LINUX.IE, website of the Irish Linux Users' Group
Tux rules!

   
Home
New Users
Articles
Download
Projects
Community
Vendors

  Print Version
Email to...
 
Archives:


planetILUG

Recent News

News Archive


Join the
ILUG
on FaceBook


Join the
ILUG
on LinkedIn


Join the
ILUG SETI
Group



















 
 :: Mailing Lists

[ILUG] Slightly Off Topic : Concurrent Access to a Text File in a bash script - can I enforce thread safety

[ILUG] Slightly Off Topic : Concurrent Access to a Text File in a bash script - can I enforce thread safety

Brian Foster blf at utvinternet.ie
Sat Jul 14 00:05:50 IST 2007


  | Date: Fri, 13 Jul 2007 15:45:42 +0100
  | From: "Oisin Kim" <oisinkim at gmail.com>
  |[ ... ]
  | "Forgetting O_DIRECT for a moment, O_APPEND writes on NFS don't work
  | in anycase when multiple clients are writing to a file [ ... ]
  | 
  | Basically, its not safe, as in my case, we will always be using NFS mounts.
  |[ ... ]
  | > On 7/13/07, Pádraig Brady <P at draigbrady.com> wrote:
  | >[ ... ]
  | > > Well when you open a file with O_APPEND set (as the shell
  | > > does when you `>> file`), on each write, the file offset
  | > > private to each process is automatically set to the current
  | > > file size.  All you have to worry about is that cksum does
  | > > not write a partial line the whole way to the kernel
  | > > before it scheduled.  [ ... ]

 there is another simple approach which doesn't depend
 on the O_APPEND semantics:  use an intermediate named
 pipe (FIFO).  POSIX guarantees concurrent write(2)s
 to a pipe (named and anonymous) are atomic (with some
 fairly minor caveats).  so the trick is to have a
 simple reader deamon that appends what it reads from
 a well-known named pipe to yer logfile (and, AFAIK,
 the logfile can be on an NFS mount).  messages to be
 logged are simply written with one write(2) system
 call to that named pipe.

 the caveats (that I can now recall):

  + like O_APPEND, each message must be written to the
    named pipe as exactly one write(2) system call.

  + there is a limit to the size of write (to the pipe);
    larger writes are legal, but not atomic.  AFAICR,
    the limit is PIPE_BUF, which is nominally a small
    number of KiB (larger than any reasonable line).

  + all writers must use the same named pipe.  hence,
    AFAIK, all writers must be on the same machine,
    and the named pipe must be local.

 below is a pair of illustrative bash(1) scripts:

  + `rd' is the daemon, to be run in the background:

       rd &

     each FIFO should have at most one reader daemon.

  + `wr' is the writer:

       wr ["message"]...

     multiple writers may run concurrently.

What you need to do:
A. Reproduce the ILUG mailing-list post on concurrent file access, from "Brian Foster blf" up to and including "using NFS mounts.".
B. Supply the next part of the ILUG mailing-list post on concurrent file access, picking up after its final line.

Information shown:

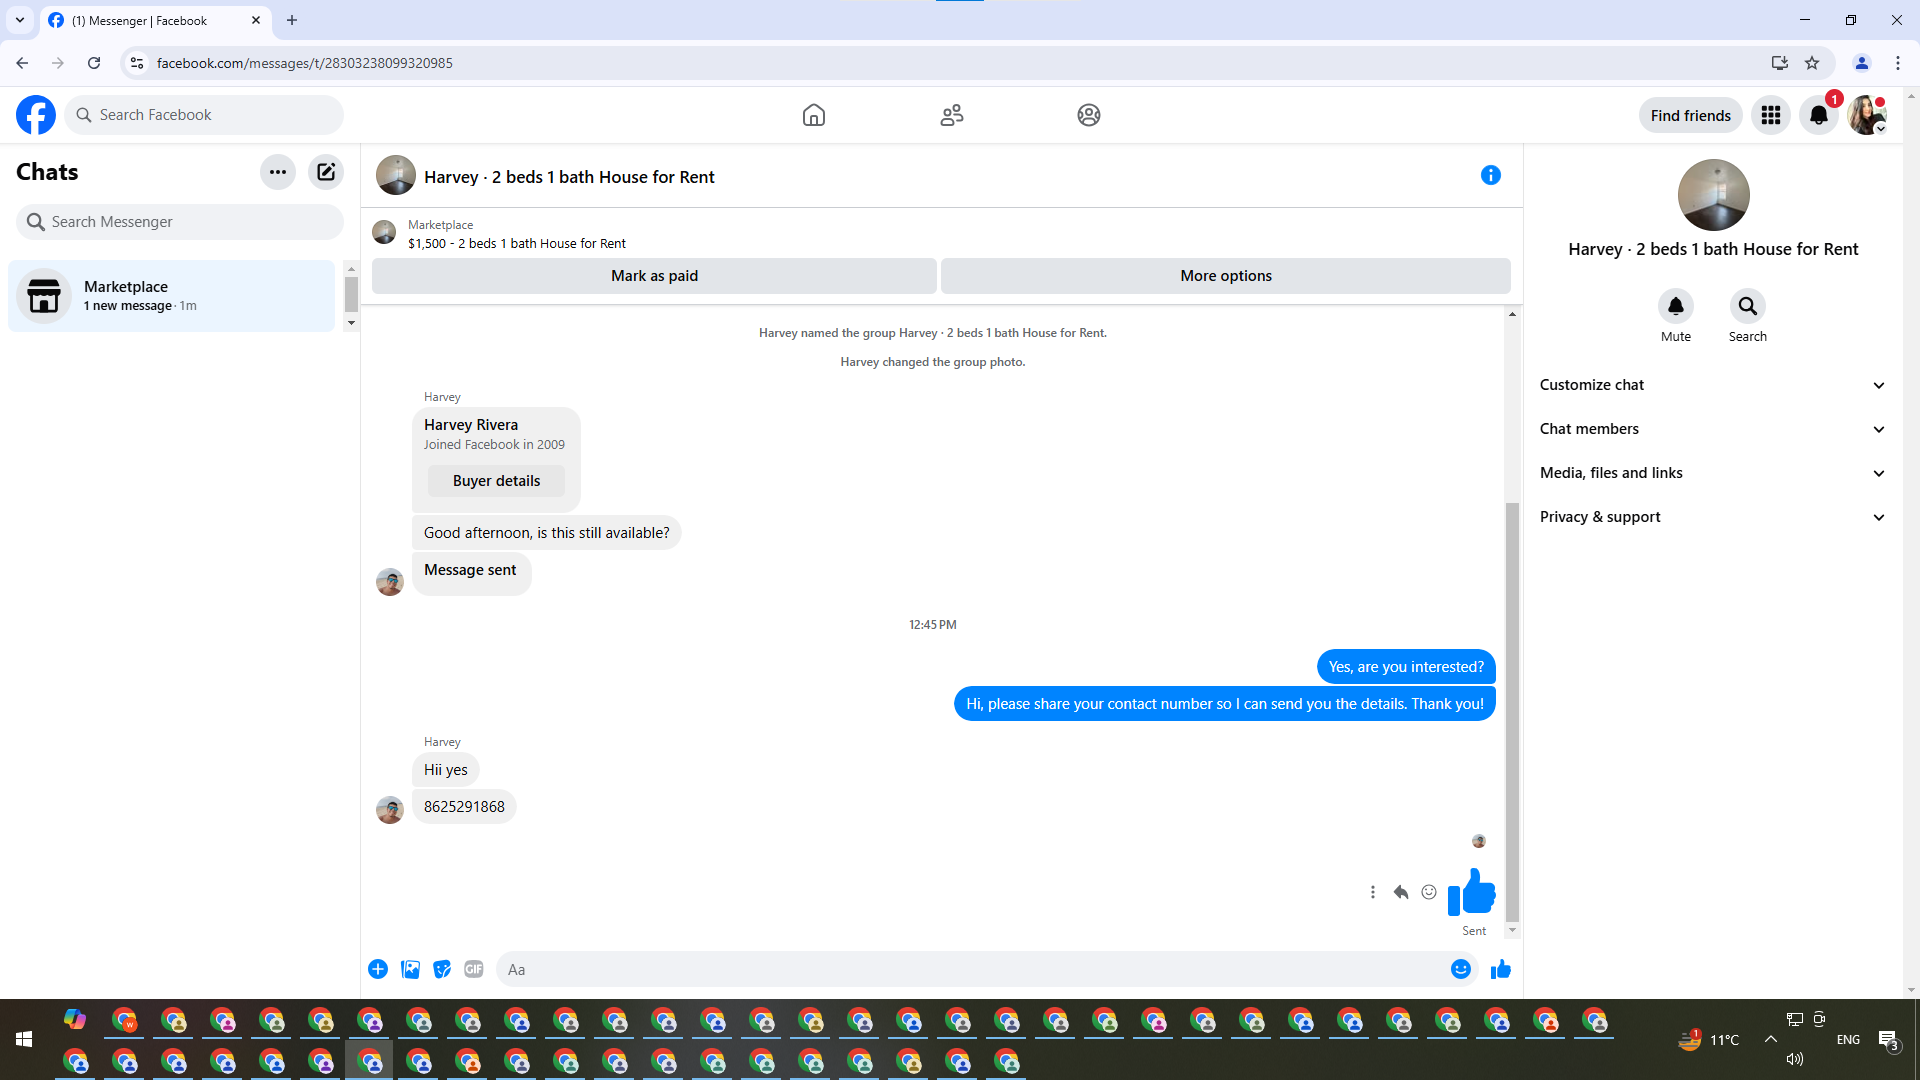Screen dimensions: 1920x1080
Task: Click the conversation information icon
Action: click(x=1490, y=176)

Answers given:
A.
Brian Foster blf at utvinternet.ie
Sat Jul 14 00:05:50 IST 2007


  | Date: Fri, 13 Jul 2007 15:45:42 +0100
  | From: "Oisin Kim" <oisinkim at gmail.com>
  |[ ... ]
  | "Forgetting O_DIRECT for a moment, O_APPEND writes on NFS don't work
  | in anycase when multiple clients are writing to a file [ ... ]
  | 
  | Basically, its not safe, as in my case, we will always be using NFS mounts.

B.
  + to terminate the daemon, kill it by job number:

       kill %<jobno>

     where <jobno> was printed by bash when you started
     it (or use the `jobs' command to get the <jobno>).

 I haven't exhaustively tested the scripts, but I've used
 this basic trick multiple times in the past.  (in fact,
 I thought I had a C program someplace which wrote each
 line read from stdin using exactly one write(1), but I
 can't find it ATM.  ;-\  )

=====(cut here and below)=====(`rd' reader daemon)=====
#!/bin/bash
#
# rd	- Reader daemon
#
# Usage: rd &
#        ... concurrent `wr message' ...
#        kill %<jobno>
#
# Read messages from $FIFO (default: "named_pipe"), appending
# each to $LOG (default: "log_file").  POSIX requires pipe
# writes to be atomic; hence, provided the writer (`wr') calls
# write(1) exactly once (for each message), concurrent messages
# are effectively serialised.

	# Create named pipe $FIFO if it does not already exist.
	# We don't do anything special if it does exist, but
	# since it is nominally removed when this daemon exits,
	# an existing FIFO implies there already is a reader.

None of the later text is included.